**Data in this exercise**
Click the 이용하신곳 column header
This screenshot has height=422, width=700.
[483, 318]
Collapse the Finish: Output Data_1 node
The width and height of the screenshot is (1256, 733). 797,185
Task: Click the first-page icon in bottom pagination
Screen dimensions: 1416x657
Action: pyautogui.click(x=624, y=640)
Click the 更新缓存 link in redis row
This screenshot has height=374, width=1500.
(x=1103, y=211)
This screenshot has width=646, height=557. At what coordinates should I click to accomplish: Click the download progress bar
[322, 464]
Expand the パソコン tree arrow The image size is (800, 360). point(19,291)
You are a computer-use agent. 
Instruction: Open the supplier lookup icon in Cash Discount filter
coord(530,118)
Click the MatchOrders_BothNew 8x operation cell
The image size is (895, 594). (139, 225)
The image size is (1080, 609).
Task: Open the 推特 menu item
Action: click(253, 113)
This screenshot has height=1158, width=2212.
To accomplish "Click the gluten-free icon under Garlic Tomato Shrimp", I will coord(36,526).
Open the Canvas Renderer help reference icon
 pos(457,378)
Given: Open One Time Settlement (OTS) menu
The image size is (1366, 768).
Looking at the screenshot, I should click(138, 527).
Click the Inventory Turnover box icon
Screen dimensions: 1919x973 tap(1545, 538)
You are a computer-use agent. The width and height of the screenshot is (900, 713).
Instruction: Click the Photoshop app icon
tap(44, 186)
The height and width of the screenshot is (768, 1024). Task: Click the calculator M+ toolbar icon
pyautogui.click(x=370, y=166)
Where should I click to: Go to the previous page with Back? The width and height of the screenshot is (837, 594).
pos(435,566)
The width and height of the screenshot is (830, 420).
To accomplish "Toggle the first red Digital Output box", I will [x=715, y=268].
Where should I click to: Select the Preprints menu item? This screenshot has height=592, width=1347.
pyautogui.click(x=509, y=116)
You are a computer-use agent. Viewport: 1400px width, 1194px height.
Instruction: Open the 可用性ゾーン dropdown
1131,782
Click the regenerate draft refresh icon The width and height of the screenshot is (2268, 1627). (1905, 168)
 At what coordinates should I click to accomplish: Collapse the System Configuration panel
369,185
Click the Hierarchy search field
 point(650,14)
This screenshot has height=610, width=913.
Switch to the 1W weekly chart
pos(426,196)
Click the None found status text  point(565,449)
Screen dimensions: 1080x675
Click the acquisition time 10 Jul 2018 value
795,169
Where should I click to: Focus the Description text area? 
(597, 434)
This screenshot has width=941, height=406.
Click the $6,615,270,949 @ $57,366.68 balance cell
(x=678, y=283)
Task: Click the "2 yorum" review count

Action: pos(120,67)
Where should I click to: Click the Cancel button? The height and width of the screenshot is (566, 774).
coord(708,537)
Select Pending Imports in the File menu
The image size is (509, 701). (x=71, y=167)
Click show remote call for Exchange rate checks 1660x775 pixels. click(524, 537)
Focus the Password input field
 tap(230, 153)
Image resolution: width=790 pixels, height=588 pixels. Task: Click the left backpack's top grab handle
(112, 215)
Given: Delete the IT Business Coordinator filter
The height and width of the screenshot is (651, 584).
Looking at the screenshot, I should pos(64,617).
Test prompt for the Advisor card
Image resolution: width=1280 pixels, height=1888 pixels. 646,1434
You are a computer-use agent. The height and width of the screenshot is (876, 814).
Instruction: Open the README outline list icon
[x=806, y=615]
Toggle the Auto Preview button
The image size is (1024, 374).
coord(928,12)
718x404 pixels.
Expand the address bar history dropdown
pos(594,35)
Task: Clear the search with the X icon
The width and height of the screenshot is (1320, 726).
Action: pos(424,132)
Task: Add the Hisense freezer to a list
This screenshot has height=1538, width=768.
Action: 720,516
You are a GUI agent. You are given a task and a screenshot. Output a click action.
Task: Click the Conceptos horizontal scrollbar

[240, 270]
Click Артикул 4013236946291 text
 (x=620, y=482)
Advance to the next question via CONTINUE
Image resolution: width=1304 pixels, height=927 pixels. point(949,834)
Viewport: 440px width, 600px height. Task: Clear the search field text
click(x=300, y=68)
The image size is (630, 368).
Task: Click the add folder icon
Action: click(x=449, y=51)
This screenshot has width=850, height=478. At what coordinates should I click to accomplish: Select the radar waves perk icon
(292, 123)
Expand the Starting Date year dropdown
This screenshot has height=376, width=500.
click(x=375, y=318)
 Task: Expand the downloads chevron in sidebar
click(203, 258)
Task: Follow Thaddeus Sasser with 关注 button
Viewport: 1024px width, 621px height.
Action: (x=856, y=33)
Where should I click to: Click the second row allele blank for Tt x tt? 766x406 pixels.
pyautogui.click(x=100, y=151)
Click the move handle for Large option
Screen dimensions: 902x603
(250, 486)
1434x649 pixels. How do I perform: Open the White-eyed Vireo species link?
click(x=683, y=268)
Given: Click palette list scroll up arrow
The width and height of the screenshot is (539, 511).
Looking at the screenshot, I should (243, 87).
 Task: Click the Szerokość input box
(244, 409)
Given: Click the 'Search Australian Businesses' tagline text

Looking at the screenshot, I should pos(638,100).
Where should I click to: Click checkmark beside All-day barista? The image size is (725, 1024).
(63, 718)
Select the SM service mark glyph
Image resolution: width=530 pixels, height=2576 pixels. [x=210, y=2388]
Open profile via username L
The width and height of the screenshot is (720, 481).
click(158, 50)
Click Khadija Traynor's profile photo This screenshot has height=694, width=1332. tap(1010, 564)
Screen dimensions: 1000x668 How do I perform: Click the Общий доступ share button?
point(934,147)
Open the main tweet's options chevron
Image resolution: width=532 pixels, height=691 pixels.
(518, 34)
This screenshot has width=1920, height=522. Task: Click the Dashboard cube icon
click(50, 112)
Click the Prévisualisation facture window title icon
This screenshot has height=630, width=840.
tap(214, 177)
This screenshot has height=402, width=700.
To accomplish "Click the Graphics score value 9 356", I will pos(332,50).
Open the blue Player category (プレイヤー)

**Brief**
For this task, write out exactly the lines of the entries above, starting at the line with "This screenshot has width=646, height=557." and ending at the line with "Click the regenerate", both included, and no others.

**Exercise solution**
This screenshot has width=646, height=557. At what coordinates should I click to accomplish: Click the download progress bar
[322, 464]
Expand the パソコン tree arrow The image size is (800, 360). point(19,291)
You are a computer-use agent. 
Instruction: Open the supplier lookup icon in Cash Discount filter
coord(530,118)
Click the MatchOrders_BothNew 8x operation cell
The image size is (895, 594). (139, 225)
The image size is (1080, 609).
Task: Open the 推特 menu item
Action: click(253, 113)
This screenshot has height=1158, width=2212.
To accomplish "Click the gluten-free icon under Garlic Tomato Shrimp", I will coord(36,526).
Open the Canvas Renderer help reference icon
 pos(457,378)
Given: Open One Time Settlement (OTS) menu
The image size is (1366, 768).
Looking at the screenshot, I should click(138, 527).
Click the Inventory Turnover box icon
Screen dimensions: 1919x973 tap(1545, 538)
You are a computer-use agent. The width and height of the screenshot is (900, 713).
Instruction: Click the Photoshop app icon
tap(44, 186)
The height and width of the screenshot is (768, 1024). Task: Click the calculator M+ toolbar icon
pyautogui.click(x=370, y=166)
Where should I click to: Go to the previous page with Back? The width and height of the screenshot is (837, 594).
pos(435,566)
The width and height of the screenshot is (830, 420).
To accomplish "Toggle the first red Digital Output box", I will [x=715, y=268].
Where should I click to: Select the Preprints menu item? This screenshot has height=592, width=1347.
pyautogui.click(x=509, y=116)
You are a computer-use agent. Viewport: 1400px width, 1194px height.
Instruction: Open the 可用性ゾーン dropdown
1131,782
Click the regenerate draft refresh icon The width and height of the screenshot is (2268, 1627). (1905, 168)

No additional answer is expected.